*Activity:* Show every line from the data below that includes "dropdown".

□ □ □ □

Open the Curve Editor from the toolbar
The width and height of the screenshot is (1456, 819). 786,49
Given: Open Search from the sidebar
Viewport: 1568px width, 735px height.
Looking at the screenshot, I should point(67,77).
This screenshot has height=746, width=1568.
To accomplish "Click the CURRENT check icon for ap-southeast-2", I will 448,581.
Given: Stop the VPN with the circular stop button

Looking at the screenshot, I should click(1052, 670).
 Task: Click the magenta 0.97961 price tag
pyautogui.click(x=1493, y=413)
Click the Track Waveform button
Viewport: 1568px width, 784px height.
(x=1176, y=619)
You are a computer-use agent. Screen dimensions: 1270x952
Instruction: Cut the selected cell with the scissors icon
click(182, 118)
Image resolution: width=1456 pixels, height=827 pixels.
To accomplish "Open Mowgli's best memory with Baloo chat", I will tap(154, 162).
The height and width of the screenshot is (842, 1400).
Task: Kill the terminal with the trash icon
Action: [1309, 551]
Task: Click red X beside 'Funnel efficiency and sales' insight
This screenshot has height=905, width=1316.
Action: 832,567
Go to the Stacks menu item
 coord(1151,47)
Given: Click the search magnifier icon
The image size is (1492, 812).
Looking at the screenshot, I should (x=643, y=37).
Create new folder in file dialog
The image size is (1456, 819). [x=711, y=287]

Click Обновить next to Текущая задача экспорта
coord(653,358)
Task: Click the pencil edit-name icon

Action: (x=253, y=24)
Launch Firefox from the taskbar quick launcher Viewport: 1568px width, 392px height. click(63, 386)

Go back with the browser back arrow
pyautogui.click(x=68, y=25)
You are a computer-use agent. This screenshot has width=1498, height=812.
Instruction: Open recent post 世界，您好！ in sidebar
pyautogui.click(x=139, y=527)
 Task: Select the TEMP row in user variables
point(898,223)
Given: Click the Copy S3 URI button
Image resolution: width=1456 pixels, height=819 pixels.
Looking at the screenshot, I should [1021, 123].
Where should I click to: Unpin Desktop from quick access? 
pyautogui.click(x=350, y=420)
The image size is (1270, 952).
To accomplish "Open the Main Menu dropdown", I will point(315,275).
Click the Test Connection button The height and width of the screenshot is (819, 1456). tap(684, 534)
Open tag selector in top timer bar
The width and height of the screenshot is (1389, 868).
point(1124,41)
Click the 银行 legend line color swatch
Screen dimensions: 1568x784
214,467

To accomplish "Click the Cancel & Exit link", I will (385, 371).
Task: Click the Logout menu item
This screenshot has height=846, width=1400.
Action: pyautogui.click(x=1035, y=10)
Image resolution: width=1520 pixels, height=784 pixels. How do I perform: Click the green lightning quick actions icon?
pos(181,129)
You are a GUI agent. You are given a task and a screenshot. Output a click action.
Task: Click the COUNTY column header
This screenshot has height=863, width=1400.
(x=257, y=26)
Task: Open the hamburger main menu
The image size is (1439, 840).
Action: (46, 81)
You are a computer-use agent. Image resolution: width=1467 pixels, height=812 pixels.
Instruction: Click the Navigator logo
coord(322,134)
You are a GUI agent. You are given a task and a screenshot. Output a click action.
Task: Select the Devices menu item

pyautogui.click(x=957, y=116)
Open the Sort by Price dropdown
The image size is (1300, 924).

□ □ □ □

*Problem solution:*
To accomplish "Open the Main Menu dropdown", I will point(315,275).
Open the Sort by Price dropdown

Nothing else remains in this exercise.